Made up of over 30 members that also hold important positions at major companies, the council helps direct program development at Concordia and acts as an intermediary between the university and industry leaders.

Velasco claimed that several members of the council are also executives at what he dramatically described as “straight-up military corporations.” The list includes Presagis, Rolls-Royce Canada, Pratt & Whitney Canada and MDA Corporation.

None of these companies are out-and-out military corporations, but all are involved in military production and are publicly listed as defence companies.

“I think it’s important that as students we start questioning who’s sitting on our administration and what sort of control corporations have at our university,” Velasco said.

“It’s an attempt to show that the military is deeply involved in Concordia’s administration, deeply involved in the funding of Concordia and deeply involved in the research at Concordia.”
—Gabriel Velasco, Original Members of the AWEG

Fire-Fighting Drones

Of particular concern, Velasco argued, are Concordia researchers’ ties to the development of military unmanned aerial vehicles, commonly known as “drones.”

“The research that’s done at Concordia, specifically regarding UAVs, is being used in various missions and operations in conflicts around the world right now,” he said.

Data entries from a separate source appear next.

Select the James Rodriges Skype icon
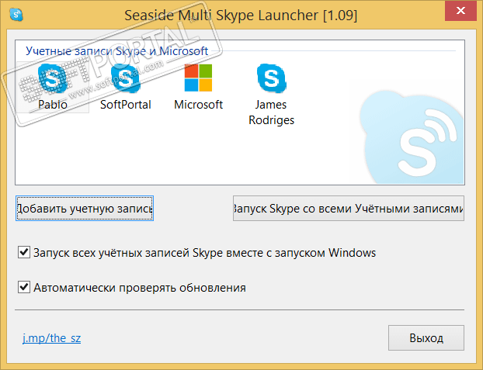Viewport: 483px width, 370px height. (271, 78)
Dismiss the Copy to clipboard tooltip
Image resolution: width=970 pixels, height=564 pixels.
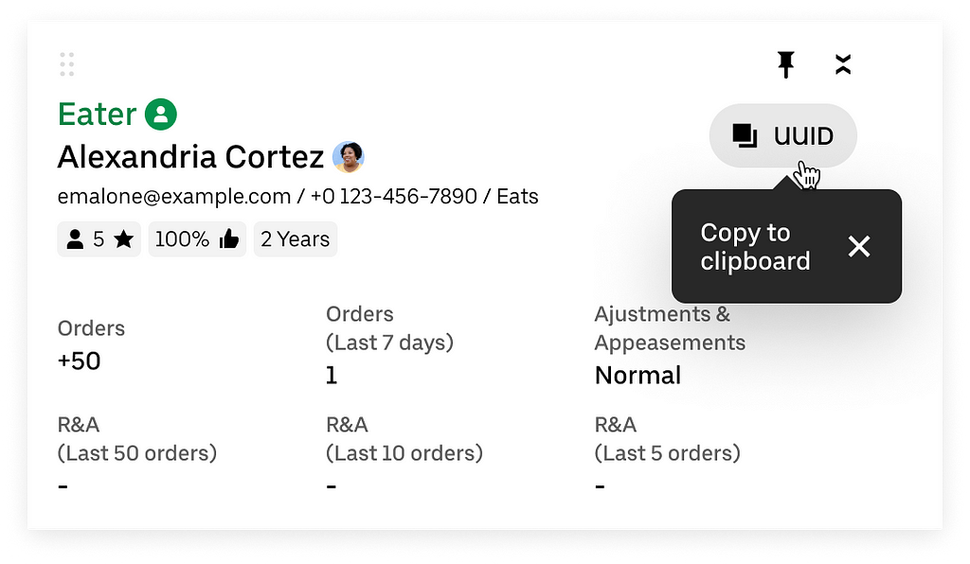pos(859,246)
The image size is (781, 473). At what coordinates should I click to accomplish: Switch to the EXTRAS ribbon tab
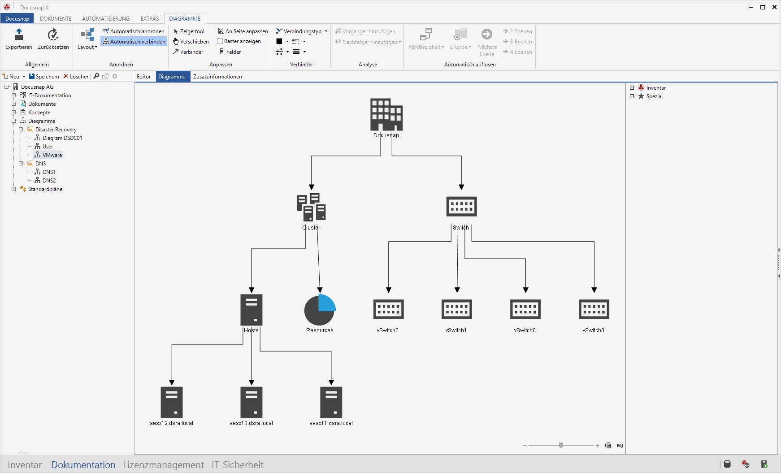coord(149,19)
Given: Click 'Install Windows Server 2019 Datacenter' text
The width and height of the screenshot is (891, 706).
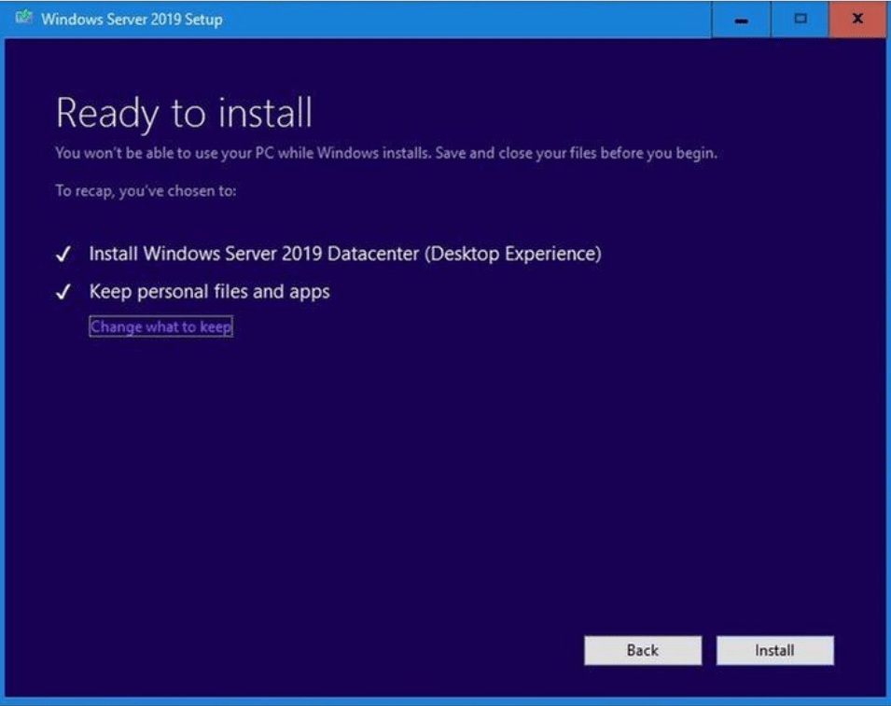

In one corner of his elaborate handcrafted flow chart, Velasco pointed to a professor’s name: Dr. Youmin Zhang—with arrows winding upwards connecting it to various companies all the way up to the Israeli military.

In an interview at his office, Zhang was puzzled to hear that he had been implicated in the design of military drones.

“It’s really a surprise to me,” he said with a bemused look. “We didn’t touch on that, we didn’t work on the military applications.”

He said the goal of his research is to help create a navigation system for UAVs that would eventually replace manned aircraft on dangerous assignments, such as tracking forest fires and carrying out search-and-rescue missions.

“My original motivation—my dream–is to try to improve the safety and reliability of civilian applications. We try to save lives; save airplanes.”

Zhang said he has never received any funding from the Department of National Defence, nor has he ever been approached to work on military technology.

“I love peace and I think war between countries is bad,” he said, sitting behind his desk, decorated with small-scale model passenger planes and military jets.

Iman Sadeghzadeh, a PhD student and teaching assistant to Zhang, said the anti-war activists’ concern is typical of the widespread misconceptions clouding the public’s view of UAV technology.

“When I tell my friends I’m working on UAVs, the first thing they say is, ‘Is it for a military application? Are you making drones to send to Afghanistan or Iraq?’ And my answer is, ‘For sure not.’

“We are working on fault-tolerant systems to saves lives, not to take people’s lives.”

Although his research is intended for civilian use, Zhang said his work is publicly accessible and could potentially be used by the military—and anybody else for that matter.

“You know, [scientific research], it’s a kind of knife,” he explained. “You can use it for surgery or you can use it to kill someone.”

Like Zhang, Sadeghzadeh is strongly averse to working on attack drones.

“I myself would never like to work on military applications. Never.”